Psychologists might try exposure therapy, cognitive therapy, group therapy or a combination or approaches.
“As with any phobia, the goal of treatment is desensitization,” Leno said. “The therapist and client work together to gradually overcome the fear of traveling. For instance, the therapist may encourage the client who desires to travel abroad to have an overnight stay at a hotel or Airbnb about an hour away from home. The next step may involve a weekend trip two hours from home.”
She noted that a doctor might prescribe medication for hodophobia, but that taking medicine alone might not be enough to overcome the powerful thoughts that nurture phobias.
“Through cognitive therapy, a person can begin to recognize their irrational or phobic thoughts that influence behavior,” Leno explained. “How we think affects how we feel. The therapist and client explore rational and irrational thoughts connected to the fears. A person may fear taking longer to return home because of a delayed flight, and this is rational.”
Visualizing what a successful journey could look like might help some people gain a feeling of control over the travel experience and thus minimize their sense of fear. Pathak recommended taking steps in advance of your trip if you struggle with hodophobia.

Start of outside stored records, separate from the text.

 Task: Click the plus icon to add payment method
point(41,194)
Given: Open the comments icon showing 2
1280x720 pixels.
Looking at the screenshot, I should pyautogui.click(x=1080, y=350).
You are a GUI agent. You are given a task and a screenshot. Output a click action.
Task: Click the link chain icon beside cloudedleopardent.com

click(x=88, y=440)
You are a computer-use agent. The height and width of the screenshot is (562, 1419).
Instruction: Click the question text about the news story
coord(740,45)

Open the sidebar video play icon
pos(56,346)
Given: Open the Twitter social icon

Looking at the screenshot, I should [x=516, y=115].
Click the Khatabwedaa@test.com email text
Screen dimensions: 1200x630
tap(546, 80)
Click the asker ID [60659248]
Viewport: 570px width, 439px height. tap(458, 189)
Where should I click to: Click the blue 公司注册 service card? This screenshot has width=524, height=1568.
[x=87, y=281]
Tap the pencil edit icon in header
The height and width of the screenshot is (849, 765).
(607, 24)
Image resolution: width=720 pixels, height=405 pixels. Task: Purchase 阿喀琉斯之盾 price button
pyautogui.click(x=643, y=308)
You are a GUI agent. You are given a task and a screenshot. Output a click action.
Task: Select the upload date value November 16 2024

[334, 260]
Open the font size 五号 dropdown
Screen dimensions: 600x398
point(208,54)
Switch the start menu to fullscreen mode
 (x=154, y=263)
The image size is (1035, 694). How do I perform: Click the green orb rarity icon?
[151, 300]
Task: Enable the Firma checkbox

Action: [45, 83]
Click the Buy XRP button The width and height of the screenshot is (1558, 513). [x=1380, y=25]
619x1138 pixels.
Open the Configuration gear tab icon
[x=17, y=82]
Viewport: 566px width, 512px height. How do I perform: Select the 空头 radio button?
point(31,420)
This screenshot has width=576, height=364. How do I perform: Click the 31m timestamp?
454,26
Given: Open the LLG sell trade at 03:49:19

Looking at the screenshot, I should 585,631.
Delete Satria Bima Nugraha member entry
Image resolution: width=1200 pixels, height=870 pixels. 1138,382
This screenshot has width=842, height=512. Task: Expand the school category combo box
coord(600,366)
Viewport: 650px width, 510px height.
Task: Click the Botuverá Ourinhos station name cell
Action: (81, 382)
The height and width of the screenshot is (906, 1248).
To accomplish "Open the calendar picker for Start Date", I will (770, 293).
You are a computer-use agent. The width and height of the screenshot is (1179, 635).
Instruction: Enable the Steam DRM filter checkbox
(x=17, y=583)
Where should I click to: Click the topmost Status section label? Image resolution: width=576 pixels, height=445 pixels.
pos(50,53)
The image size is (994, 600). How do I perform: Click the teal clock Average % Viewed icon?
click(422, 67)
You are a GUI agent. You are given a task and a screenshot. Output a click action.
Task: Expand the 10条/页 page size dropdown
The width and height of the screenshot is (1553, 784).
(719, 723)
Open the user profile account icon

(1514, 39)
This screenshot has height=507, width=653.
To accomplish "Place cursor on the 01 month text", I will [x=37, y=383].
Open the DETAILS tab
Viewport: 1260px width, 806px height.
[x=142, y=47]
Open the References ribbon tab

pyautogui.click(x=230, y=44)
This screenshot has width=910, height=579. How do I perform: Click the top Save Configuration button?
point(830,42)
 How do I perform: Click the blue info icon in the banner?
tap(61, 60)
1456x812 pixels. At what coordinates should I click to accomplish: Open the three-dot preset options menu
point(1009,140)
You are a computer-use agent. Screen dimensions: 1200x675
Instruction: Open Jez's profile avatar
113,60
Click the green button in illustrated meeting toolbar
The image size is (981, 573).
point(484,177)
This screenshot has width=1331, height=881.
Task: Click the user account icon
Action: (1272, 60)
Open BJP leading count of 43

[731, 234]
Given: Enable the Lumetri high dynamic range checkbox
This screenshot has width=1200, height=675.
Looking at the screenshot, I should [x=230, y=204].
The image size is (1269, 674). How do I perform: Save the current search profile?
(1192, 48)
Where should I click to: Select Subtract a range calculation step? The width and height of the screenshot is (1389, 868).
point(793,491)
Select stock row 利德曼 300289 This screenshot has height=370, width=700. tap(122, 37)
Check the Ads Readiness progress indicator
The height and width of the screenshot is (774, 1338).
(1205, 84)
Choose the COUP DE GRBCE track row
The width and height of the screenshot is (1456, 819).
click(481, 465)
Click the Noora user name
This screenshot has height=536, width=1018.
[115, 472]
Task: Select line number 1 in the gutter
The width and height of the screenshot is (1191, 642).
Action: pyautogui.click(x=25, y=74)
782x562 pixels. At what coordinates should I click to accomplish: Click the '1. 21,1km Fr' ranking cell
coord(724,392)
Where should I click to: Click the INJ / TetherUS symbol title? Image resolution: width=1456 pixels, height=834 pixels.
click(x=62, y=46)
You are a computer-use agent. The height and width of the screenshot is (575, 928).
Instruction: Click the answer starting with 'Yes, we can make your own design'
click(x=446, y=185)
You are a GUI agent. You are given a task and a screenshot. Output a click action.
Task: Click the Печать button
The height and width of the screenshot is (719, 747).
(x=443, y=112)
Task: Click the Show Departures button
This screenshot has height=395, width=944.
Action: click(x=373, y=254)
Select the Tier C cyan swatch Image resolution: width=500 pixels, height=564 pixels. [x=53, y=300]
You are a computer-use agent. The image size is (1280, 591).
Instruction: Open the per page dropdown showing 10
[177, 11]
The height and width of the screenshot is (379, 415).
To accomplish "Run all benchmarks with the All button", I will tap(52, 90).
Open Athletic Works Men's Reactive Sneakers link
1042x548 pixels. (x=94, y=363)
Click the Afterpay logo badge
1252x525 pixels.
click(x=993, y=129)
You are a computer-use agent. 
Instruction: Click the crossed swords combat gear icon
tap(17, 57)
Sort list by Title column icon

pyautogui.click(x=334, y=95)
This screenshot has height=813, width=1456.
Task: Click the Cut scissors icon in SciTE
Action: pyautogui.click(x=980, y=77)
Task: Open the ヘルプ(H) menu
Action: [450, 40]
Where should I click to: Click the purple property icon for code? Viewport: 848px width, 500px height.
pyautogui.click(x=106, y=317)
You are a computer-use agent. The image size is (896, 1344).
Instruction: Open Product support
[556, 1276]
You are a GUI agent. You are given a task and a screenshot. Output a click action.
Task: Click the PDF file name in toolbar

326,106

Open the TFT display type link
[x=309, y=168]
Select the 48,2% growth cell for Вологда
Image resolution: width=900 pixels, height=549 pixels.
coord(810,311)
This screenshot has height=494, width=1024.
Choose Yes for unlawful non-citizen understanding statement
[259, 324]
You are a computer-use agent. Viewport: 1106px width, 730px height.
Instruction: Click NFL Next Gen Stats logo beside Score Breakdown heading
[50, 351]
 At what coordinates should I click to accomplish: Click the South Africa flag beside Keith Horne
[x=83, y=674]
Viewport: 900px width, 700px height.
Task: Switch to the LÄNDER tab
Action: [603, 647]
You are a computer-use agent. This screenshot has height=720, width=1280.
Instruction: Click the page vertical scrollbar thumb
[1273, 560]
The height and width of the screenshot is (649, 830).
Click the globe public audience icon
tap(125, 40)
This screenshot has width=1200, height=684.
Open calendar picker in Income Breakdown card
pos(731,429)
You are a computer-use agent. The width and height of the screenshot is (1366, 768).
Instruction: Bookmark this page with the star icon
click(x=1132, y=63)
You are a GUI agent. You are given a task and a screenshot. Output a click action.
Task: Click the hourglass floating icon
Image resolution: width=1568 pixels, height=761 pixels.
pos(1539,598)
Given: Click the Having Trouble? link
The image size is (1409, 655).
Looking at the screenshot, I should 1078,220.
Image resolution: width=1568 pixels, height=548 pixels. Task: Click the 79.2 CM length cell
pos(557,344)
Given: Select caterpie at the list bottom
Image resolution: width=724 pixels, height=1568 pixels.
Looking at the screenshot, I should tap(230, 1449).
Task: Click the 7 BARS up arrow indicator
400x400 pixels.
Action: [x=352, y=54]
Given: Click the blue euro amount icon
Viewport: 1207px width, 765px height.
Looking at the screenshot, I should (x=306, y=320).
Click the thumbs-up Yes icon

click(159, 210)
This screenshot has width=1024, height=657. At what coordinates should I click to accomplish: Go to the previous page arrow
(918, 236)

“It may be helpful to plan out each leg of the journey, from how you are going to get from your home to the airport, to the gate, your seat on the plane, the luggage carousel on your way to your destination, etc.” Pathak said. “The more you plan ahead, the more control you may feel over the experience and your emotions.”
She also recommended giving yourself plenty of time to get where you need to be in order to avoid additional anxiety or fear around arriving late. Expect possible delays.
“Sleep well and eat healthy snacks so you are operating on a full night’s rest and a full stomach,” Pathak added. “Start out by traveling with someone you trust.”